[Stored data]
-------------------------

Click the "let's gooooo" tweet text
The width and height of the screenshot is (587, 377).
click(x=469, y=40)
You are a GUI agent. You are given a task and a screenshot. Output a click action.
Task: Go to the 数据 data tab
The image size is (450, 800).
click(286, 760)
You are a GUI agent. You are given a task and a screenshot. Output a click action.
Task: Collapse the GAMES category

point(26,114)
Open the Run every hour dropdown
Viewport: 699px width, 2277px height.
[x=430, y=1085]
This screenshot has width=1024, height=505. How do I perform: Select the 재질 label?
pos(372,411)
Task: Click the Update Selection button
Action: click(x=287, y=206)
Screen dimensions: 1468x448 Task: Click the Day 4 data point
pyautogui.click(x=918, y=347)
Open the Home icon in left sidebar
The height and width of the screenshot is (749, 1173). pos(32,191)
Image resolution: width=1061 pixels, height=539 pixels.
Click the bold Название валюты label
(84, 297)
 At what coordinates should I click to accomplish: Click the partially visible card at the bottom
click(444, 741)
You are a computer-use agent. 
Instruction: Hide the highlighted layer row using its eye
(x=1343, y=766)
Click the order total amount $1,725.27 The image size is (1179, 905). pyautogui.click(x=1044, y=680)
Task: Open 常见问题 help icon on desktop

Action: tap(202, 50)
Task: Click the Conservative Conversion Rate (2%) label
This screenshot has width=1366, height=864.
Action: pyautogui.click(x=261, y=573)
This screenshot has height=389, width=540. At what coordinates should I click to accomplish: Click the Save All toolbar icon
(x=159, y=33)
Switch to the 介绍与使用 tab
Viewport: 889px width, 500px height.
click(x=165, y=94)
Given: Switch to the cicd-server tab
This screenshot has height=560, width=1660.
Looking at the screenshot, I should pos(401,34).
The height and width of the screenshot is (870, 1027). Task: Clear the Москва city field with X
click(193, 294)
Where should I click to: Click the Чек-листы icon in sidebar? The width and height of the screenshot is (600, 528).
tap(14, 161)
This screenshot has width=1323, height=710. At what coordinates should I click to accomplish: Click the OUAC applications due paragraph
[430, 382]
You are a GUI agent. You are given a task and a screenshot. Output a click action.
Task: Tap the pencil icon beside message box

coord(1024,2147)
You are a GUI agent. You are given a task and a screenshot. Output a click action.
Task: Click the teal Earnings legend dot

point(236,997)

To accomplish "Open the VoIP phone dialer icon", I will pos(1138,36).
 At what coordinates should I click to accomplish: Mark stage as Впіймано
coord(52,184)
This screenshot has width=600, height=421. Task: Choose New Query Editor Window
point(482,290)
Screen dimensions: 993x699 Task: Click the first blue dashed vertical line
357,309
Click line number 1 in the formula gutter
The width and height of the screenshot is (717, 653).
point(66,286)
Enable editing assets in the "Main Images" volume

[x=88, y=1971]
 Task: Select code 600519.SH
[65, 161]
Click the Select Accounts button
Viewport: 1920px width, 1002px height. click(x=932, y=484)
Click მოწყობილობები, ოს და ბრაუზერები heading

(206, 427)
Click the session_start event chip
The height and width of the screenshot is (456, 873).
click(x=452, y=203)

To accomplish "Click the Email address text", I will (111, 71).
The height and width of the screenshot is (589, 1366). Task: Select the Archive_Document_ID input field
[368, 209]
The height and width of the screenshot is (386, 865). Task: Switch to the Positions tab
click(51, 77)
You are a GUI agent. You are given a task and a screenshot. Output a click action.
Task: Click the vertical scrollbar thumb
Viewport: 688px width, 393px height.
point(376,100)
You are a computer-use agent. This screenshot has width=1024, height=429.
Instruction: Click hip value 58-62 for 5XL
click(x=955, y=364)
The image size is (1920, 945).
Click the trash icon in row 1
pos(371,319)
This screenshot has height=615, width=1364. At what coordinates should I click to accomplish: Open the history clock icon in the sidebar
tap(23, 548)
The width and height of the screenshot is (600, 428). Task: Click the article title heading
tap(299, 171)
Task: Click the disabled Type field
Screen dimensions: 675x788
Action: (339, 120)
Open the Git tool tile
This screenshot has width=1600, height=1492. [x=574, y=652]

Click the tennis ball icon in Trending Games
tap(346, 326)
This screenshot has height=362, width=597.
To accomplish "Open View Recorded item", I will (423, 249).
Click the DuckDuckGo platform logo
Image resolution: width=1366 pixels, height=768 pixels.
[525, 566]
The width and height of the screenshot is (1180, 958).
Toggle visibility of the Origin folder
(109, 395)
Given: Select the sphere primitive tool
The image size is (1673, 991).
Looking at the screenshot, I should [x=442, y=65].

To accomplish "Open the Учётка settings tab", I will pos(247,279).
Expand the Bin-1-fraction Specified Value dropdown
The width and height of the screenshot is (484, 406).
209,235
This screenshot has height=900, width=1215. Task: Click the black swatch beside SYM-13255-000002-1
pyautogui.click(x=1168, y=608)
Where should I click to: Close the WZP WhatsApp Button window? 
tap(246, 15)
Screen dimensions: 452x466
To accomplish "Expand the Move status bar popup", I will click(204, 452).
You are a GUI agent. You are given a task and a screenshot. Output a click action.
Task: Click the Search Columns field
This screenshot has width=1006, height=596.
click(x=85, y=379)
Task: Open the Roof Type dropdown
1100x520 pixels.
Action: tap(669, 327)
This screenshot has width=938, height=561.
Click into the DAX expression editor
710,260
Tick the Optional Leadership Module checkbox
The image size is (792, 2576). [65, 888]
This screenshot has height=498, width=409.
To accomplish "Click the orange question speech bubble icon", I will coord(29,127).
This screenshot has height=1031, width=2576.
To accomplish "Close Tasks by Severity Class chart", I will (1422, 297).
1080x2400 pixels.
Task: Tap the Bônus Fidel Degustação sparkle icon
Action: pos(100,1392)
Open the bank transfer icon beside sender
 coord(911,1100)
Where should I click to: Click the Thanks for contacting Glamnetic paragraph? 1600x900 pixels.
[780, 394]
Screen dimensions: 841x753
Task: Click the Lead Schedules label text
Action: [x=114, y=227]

-------------------------

Give again exactly, and only, the lines above starting at the one with "Click the session_start event chip" and ending at the one with "Task: Click the vertical scrollbar thumb".

__RESPONSE TO THIS TASK__:
Click the session_start event chip
The height and width of the screenshot is (456, 873).
click(x=452, y=203)

To accomplish "Click the Email address text", I will (111, 71).
The height and width of the screenshot is (589, 1366). Task: Select the Archive_Document_ID input field
[368, 209]
The height and width of the screenshot is (386, 865). Task: Switch to the Positions tab
click(51, 77)
You are a GUI agent. You are given a task and a screenshot. Output a click action.
Task: Click the vertical scrollbar thumb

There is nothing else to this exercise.